Work to complete
Copy the data from the line containing "The width and" through the end of the data, changing "Status filter" to "Region filter" and keeping everything else the same. Leave the pictures out.

(Data for locating text and elements)
--

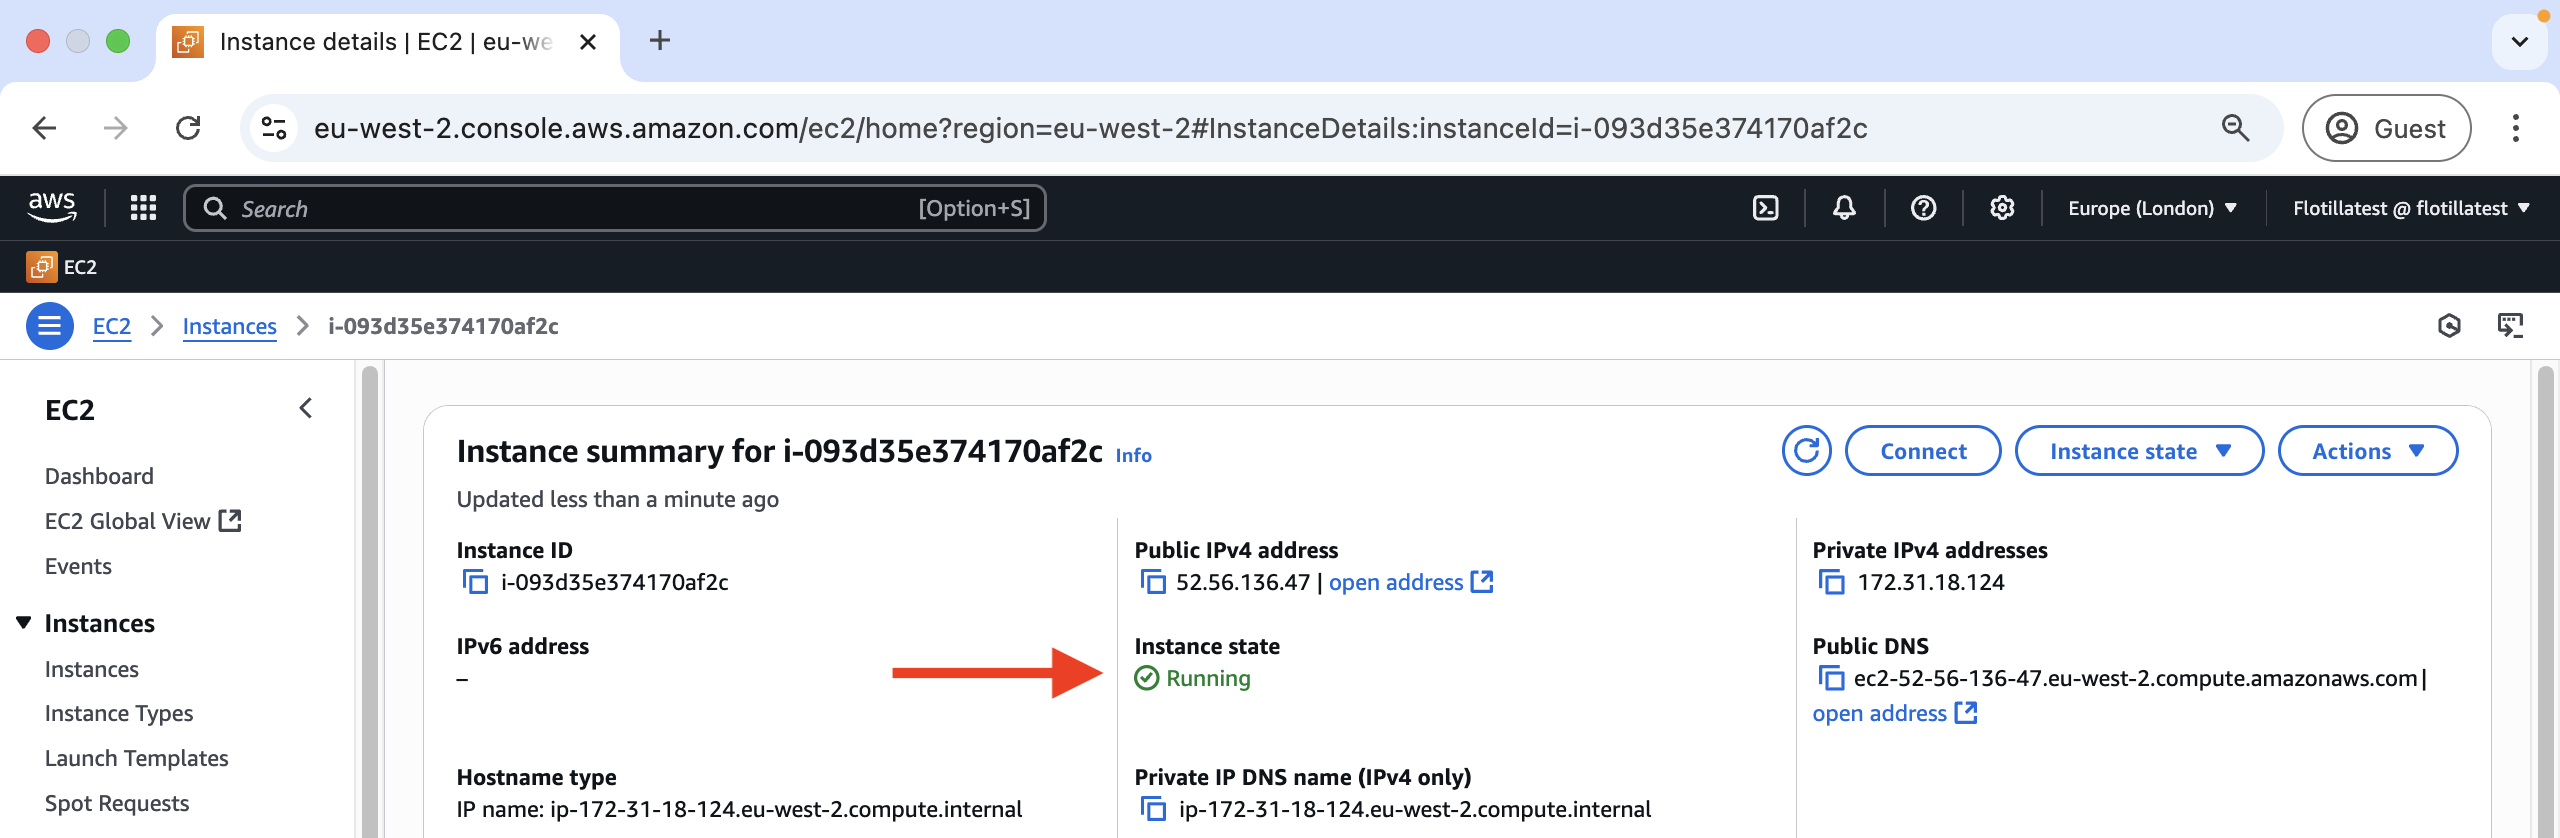This screenshot has height=838, width=2560.
Task: Open the Europe (London) region selector
Action: point(2151,208)
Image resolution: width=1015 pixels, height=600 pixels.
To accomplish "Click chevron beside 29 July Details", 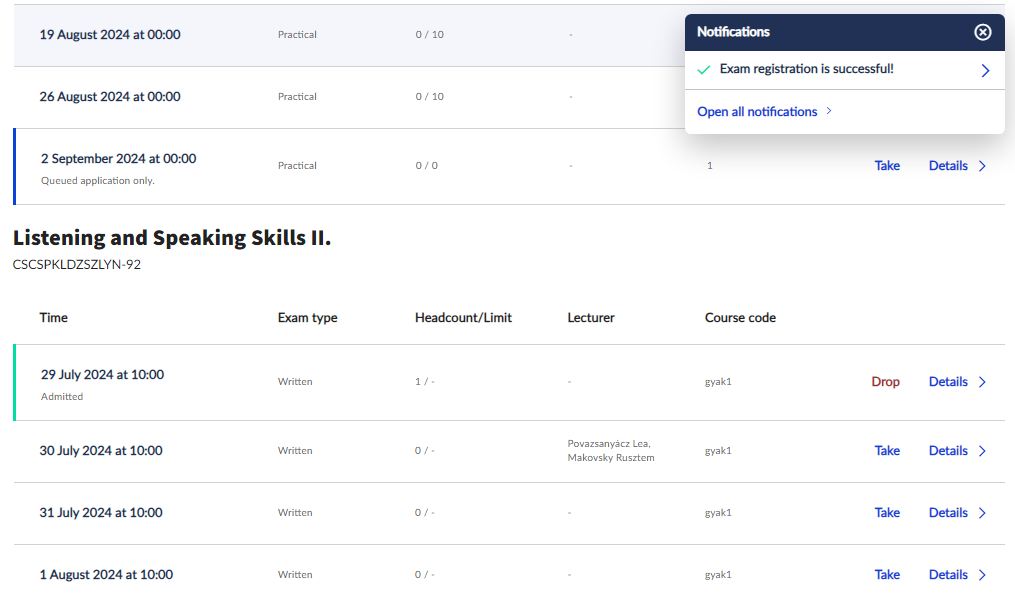I will pyautogui.click(x=982, y=382).
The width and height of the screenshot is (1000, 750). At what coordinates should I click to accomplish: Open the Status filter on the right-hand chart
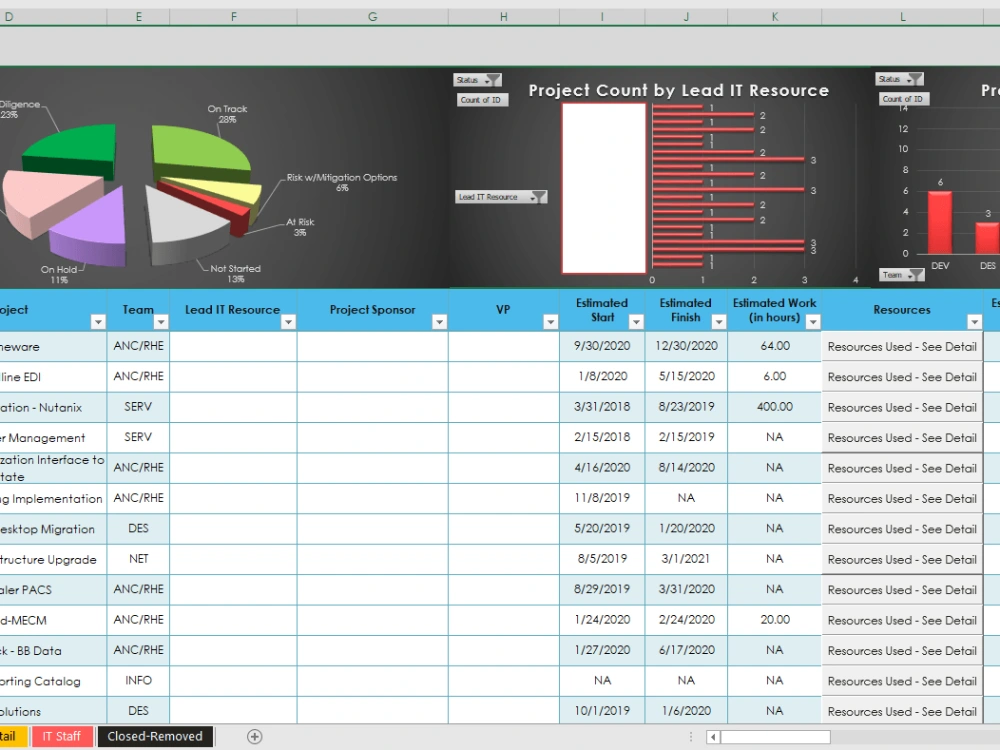(898, 77)
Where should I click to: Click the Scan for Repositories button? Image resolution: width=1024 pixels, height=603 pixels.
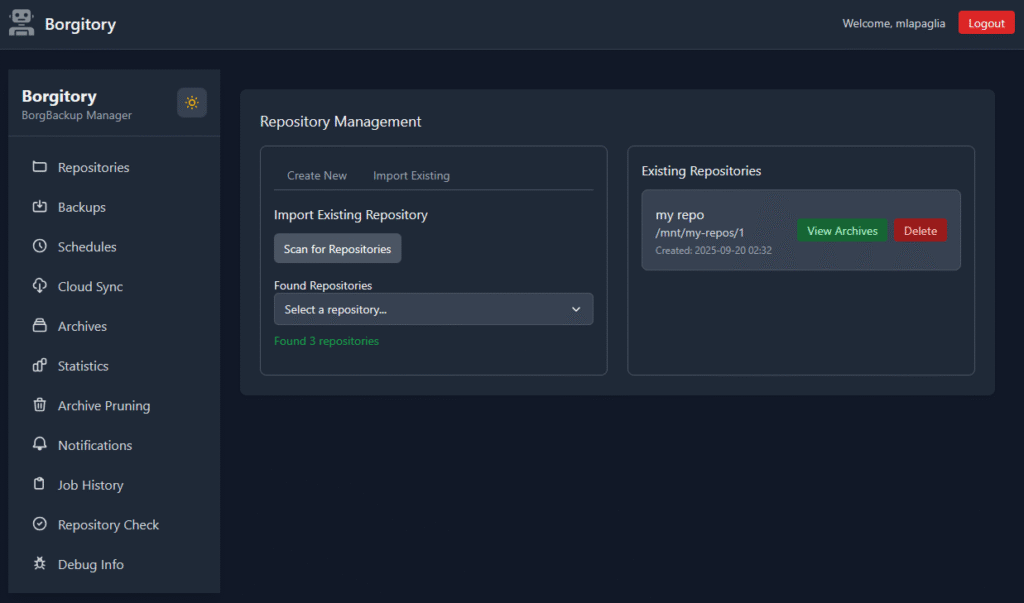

--

Written response
The width and height of the screenshot is (1000, 750). At what coordinates should I click to accomplish: Open the Region filter on the right-hand chart
(898, 77)
Where should I click to: Click the Scan for Repositories button? Image resolution: width=1024 pixels, height=603 pixels.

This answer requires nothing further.